Os problemas de Marina começaram em 2016, quando decidiu de separar do marido após ser vitima de violência doméstica. Ela conta que sofria violência física e emocional 24 horas por dia. “Ele me sufocou com as mãos e arremessou minha cabeça contra a parede”, conta ela sobre uma das discussões que tiveram na frente dos filhos.
Marina diz que o ex-marido sequestrou os filhos no dia em que deveria acontecer a assinatura do divórcio. “Ele se aproveitou que eu estava trabalhando e sequestrou aos meus filhos. Vivíamos na cidade de Tijuana e ele levou as crianças para a casa dos pais, na Cidade do México, a quase 3 000 km de distância.”
Segundo ela, o pai e avó materna praticavam alienação parental, além de violência emocional. “Das poucas vezes que saíram para comer fora, meu filho pedia para ir a um restaurante que ele gostava, mas ela dizia que não, que precisavam ir a um mais barato já que tinha que sobrar dinheiro para comprar doces para o cachorro. Meu filho tem plena consciência de que o cachorro era mais importante que eles. Minha filha diz que o cachorro ia ao parque passear e eles não.”
Marina diz que trabalhava no mercado financeiro antes da separação, mas precisou mudar de cidade para ter acesso aos filhos. Recentemente, estava vivendo de traduções. Desde a separação, ela chegou a ficar dez meses sem contato com as crianças. Em uma das audiências da época, foi determinado que ela poderia ter 2 horas de contato com os filhos a cada 15 dias e dentro de um correspondente local ao juizado de menores. Para poder ver as crianças, ela fez um acordo se comprometendo a não sair do México e reconhecendo que o ex tinha a guarda provisória dos filhos. Marina conta que ao saber dos maus-tratos que os filhos sofriam, entrou com um processo de modificação da guarda. Por meio dele, conseguiu uma liminar que lhe permitiu ficar um ano e meio com as crianças.

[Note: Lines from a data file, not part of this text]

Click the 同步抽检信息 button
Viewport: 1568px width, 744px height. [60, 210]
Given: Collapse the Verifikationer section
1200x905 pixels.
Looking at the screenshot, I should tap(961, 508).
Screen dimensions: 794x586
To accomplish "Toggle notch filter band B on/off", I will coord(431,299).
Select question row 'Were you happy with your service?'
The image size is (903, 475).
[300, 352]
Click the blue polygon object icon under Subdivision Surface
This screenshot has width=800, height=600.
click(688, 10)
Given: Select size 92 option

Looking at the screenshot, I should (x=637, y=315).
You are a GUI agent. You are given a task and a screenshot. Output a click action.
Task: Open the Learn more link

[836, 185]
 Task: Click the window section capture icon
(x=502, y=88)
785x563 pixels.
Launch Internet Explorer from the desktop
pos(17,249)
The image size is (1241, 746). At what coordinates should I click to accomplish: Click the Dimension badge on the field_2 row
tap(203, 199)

“Nesse ano e meio, o pai jamais foi até nossa casa visitar e somente ligou no Natal e aniversário do meu filho, mas eles não quiseram atender a ligação. As únicas vezes que tiveram contato foi porque queriam pedir seus brinquedos de volta, coisa que foi negada”, diz.
A Comissão de Direitos Humanos do Instituto dos Advogados de São Paulo fez um relatório no qual diz haver indícios de que Marina sofreu discriminação por ser brasileira. O relatório foi enviado para a Comissão Interamericana de Direitos Humanos e para a Secretaria Nacional de Direitos Humanos, com pedido de providências.
O Itamaraty informa que o caso de Marina “tem sido objeto da mais atenta atuação o Consulado-Geral do Brasil na Cidade do México, sempre nos limites da não intervenção nas decisões da justiça mexicana”. “Desde 2016, aquele consulado realizou reiterados apelos às instâncias envolvidas no processo e manteve contato frequente com a cidadã brasileira e seus familiares.”
A brasileira conta que as crianças gostariam de vir para o Brasil, mas que isso está fora de cogitação no momento. “Configuraria sequestro internacional, o que se complicaria a situação. Mas isso é o que eles mais querem.”